阿诺有些受不了槐序了,他和部落里某些调皮的男孩子一个样,精力旺盛的让人头疼。
“呃!……”
电流猝不及防贯通筋脉,男人猛地一颤,软着身子往前倒去,唇舌脱离性器时带出的涎水流到了槐序的裤子上,洇湿一片。
槐序抬起阿诺的下巴,笑道:“你又在想什么了?”
这次的电流并不强烈,阿诺很快缓了过来,自然不敢说出内心所想,转移注意力一般,卖力地用口穴讨好着槐序。刚刚遭受了电击的身体异常敏感,口腔内壁被龟头磨到时带起的一阵酥麻几乎将男人逼哭,他更加努力地吮吸了起来,祈求快些结束。

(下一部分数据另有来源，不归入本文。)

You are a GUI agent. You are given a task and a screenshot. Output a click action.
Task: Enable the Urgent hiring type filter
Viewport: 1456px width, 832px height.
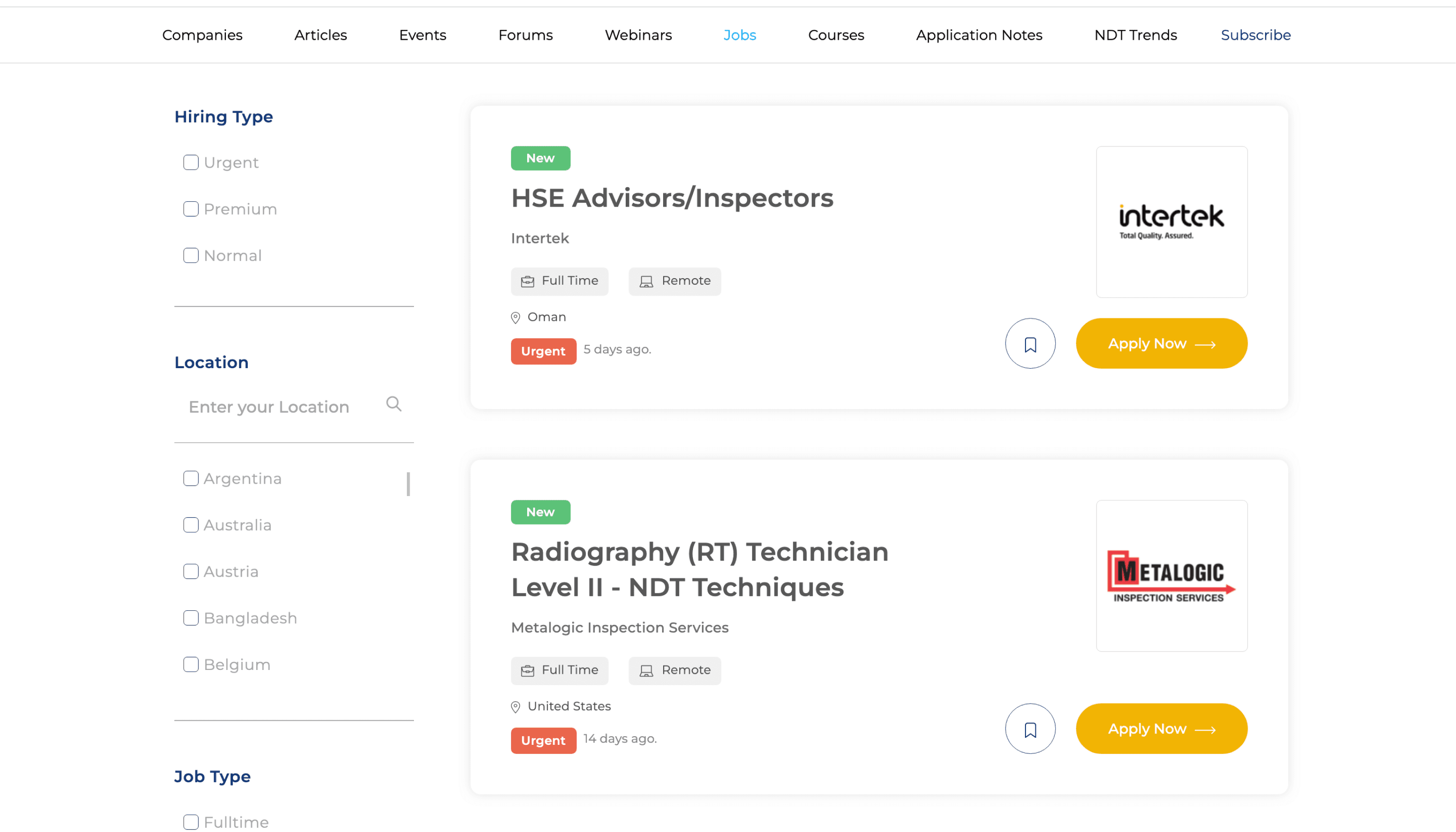coord(191,163)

阿诺有一根灵巧的舌头,以前用来和族长学习同槐序交流的发声音节,现在用来舔舐裹弄自己信仰的神的性器。
轻轻叹出口气,槐序伸手抚着阿诺的后脑勺,莫名有些想笑。
“我要出趟远门,半个月后才能回来,这段时间你在家要听哥哥的话。好吗?”
系好最后一颗扣子,槐序将跪坐在地毯上狼狈咳嗽的阿诺扶起来,仔细擦去他唇边的白浊,在那张因窒息而泛红的脸上印下一个离别吻。
他大部分时候都在家处理公务,累了就会把男人叫到身边来逗玩解闷,将阿诺当作手感极佳的解压玩具,不分轻重地拽他的尾巴、捏他身上的软肉,或是在他身上发泄积攒的性欲。
故而,槐序要出远门,对阿诺来说是一个难得的好消息。
“半个月…是多久?”他怯怯地问。